Maybe it's a generation gap-thing. My parents probably didn't play firsties in their younger days because older meant wiser, and wiser meant, "I do what I want and you deal with it."

But my generation ... we play firsties. Which means that everyone else should follow suit, naturally.

And the first rule to firsties is that you don't talk about firsties.

The second rule is you don't mess with the person that calls firsties. Like when I'm watching something you find laboriously boring - Grey's Anatomy for instance.

I'm a die-hard Grey's fan - I can't help but absorb every dirty detail of Meredith and McDreamy's love affair, Christina's ongoing conquest for the title of "Heart Surgeon Extraordinaire" at Seattle Grace while she treads upon every man she possibly can along the way, and the general smut that is McSteamy's life.

When it's that time, I've readied my snacks, the remote for those quiet moments, the lights are dimmed for effect; I've even laid a blanket on the recliner so my dog can sit comfortably with me for the next hour.

I don't want to be bothered.

But say, I happened to forget to visit the restroom before the show, or I need to make a quick call to ask my friend just why that narcissistic woman, once again, told McDreamy to hit the bricks, and philosophize on what idiotic thought process the producers have undergone for the next episode and why they are ruining my show.

This presents the golden opportunity for which all anti-firsties wait in the wings.
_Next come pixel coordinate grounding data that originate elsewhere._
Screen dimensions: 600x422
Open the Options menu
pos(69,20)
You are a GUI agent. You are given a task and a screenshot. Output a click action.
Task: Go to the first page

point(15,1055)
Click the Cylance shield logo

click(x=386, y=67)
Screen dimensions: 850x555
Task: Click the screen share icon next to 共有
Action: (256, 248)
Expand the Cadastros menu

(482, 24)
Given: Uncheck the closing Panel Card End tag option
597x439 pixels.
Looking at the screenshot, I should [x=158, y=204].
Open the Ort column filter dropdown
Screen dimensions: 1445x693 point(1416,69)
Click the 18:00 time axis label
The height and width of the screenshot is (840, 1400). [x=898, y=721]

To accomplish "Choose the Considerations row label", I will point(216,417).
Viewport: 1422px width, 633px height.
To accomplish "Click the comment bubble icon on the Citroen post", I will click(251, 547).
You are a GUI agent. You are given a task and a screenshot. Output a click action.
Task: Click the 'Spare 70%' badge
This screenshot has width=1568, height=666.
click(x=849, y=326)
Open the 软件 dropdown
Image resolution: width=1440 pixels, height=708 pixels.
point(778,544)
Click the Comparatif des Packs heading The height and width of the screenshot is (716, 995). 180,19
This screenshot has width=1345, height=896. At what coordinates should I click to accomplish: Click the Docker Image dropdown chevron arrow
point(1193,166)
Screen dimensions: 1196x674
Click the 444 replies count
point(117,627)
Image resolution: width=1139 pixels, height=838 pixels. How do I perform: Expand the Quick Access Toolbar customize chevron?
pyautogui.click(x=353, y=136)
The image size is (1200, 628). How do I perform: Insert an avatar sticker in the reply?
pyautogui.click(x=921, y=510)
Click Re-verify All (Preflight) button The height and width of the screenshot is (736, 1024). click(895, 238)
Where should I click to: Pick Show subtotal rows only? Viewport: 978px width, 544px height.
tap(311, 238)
Sneaky as they are, they snatch up the remote once I'm out of earshot. Quick as a wink, they turn to a favored channel, hoping to find something even slightly interesting.

And you know what happens next.

"Hey, I'm watching that!"

But no, the anti-firsties don't care. They simply pull the five-minute rule - five minutes away, and I apparently "didn't want to watch anymore," acting all the time like they've been watching their show for at least 20 minutes now, and shouldn't have to change the channel because they're now "invested" in the plot.

"But I was here first!"

That doesn't matter to anti-firsties, though. They just look at you like you've spoken an ancient Egyptian dialect, and continue on with their woodcarving, deer hunting, and/or stockcar snorefests.

Thus begins the epic remote war.

Because, of course, I'm going to lunge at the remote rather than go straight to the television set to resolve my dilemma.

In the midst of the clawing and punching fray, my sixth sense begins to kick in - Grey's will return from those paid announcements from their sponsors soon.

It's panic time, as I begin to understand that grappling for the remote is useless. My only choice is to use any bargaining chip I have in the cable television arsenal.

It's time for some womanly prowess.

"If you let me watch the rest of Grey's, I swear I will never again make you watch a second of 'Charmed.' Ever."

As the thought of what Mr. Anti-firstie likes to refer to as "feeble women trying desperately to perform the physical feats that should be left to a man" crosses his mind, the remote is slowly relinquished unto my possession.

The third rule of firsties - firsties may sometimes fail, but a woman's scorn is always victorious.